On serait en droit de crier à la manipulation si on avait la preuve que la fuite du rapport Bouchard-Taylor vient de l’intérieur. Commissaires eux-mêmes, attachés de presse, conseillers, traducteurs ou réviseurs, imprimeurs, balayeurs s’il le faut: cette version finale du rapport sur les pratiques d’accommodement reliées aux différences culturelles vient bien de quelque part tout de même.
Une semaine à l’avance donc, alors que le chef du gouvernement ne l’a pas encore reçu officiellement, le rapport est coulé. [En toute justice, il l’est au journaliste, Jeff Heinrich, qui a le plus assidument suivi les audiences publiques de la Commission.] Le rapport est coulé à la Gazette en plus! C’est tellement gros que les autres journaux - La Presse et le Journal de Montréal en particulier - ont réagi avec une extrême prudence.
Dans ces affaires, la première interprétation est souvent la plus durable. Et pour une interprétation, c’en est tout une: «Apprenez davantage d’anglais. Soyez plus fins pour les Musulmans. Informez-vous mieux…» Compris?
On ne connaît pas le rapport, on n’a pas vu ses recommandations, mais on nous dit ce qu’il faut en penser. Il n’est pas inutile de rappeler tout le mépris que Gérard Bouchard a déjà exprimé pour une bonne partie de la presse francophone. Est-ce que, par cette fuite, on veut passer par dessus la tête des journalistes et se servir de la Gazette pour nous suggérer ce qu’il faut penser de ce rapport?
Les Commissaires, pas plus que leur porte parole, n’ont même pas tenté de donner la moindre explication. Cela aussi procède du mépris.

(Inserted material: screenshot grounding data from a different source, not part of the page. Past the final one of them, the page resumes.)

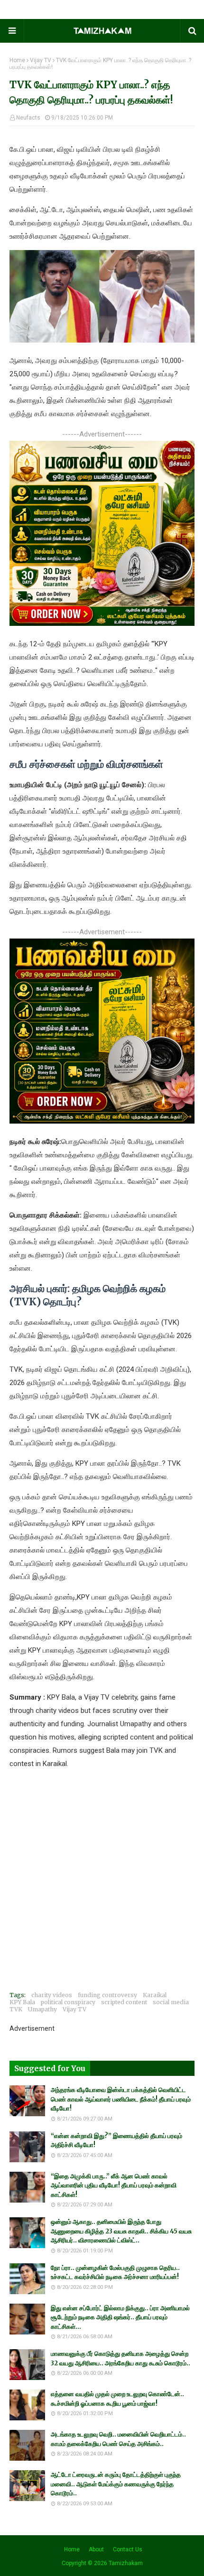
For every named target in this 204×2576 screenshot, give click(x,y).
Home (17, 60)
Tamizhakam (126, 2563)
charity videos (51, 1995)
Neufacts (28, 117)
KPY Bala (22, 2002)
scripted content (124, 2002)
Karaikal (155, 1995)
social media (171, 2002)
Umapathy (42, 2009)
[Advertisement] (102, 1882)
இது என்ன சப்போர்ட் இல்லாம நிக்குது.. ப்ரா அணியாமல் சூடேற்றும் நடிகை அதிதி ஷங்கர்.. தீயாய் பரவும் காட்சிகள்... (120, 2317)
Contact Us (127, 2549)
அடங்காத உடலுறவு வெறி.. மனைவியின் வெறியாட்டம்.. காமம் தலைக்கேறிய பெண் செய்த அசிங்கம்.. (118, 2439)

Sur le fond, j’hésite à commenter puisque je n’ai aucune assurance que cette copie du rapport est authentique, et elle n’est de toutes manières pas complète. Cependant, cela me semble de bien mauvais augure. Comme on pouvait s’y attendre en suivant les commentaires des commissaires, cela va se transformer en vaste entreprise de culpabilisation de ceux qu’on appelle les «Québécois canadiens-français» (?). «La responsabilité d’instaurer une plus grande ouverture d’esprit revient principalement aux Canadiens français» dit-on.
Le rapport ne fait aucune nuance. «Les Québécois» répète-t-il sans cesse, sans jamais préciser s’il s’agit de quelques Québécois ou, comme cela signifie en bon français, «tous les Québécois». C’est d’une tristesse sans nom. J’espère au moins que nos chefs politiques se tiendront debout. On notera soigneusement celui ou celle qui aura le courage de dire haut et fort que ce n’est pas ça, la société québécoise. Car, s’il y a eu des erreurs et des dérapages - tant du côté de la majorité que des minorités d’ailleurs - cette société est accueillante pour tous les immigrants, généreuse pour eux. Je tiens moi-même à en témoigner.
Et je n’ai pas peur de le dire: Gérard Bouchard n’aurait jamais osé tenir de tels propos quand son frère, Lucien, était le premier ministre de tous les Québécois.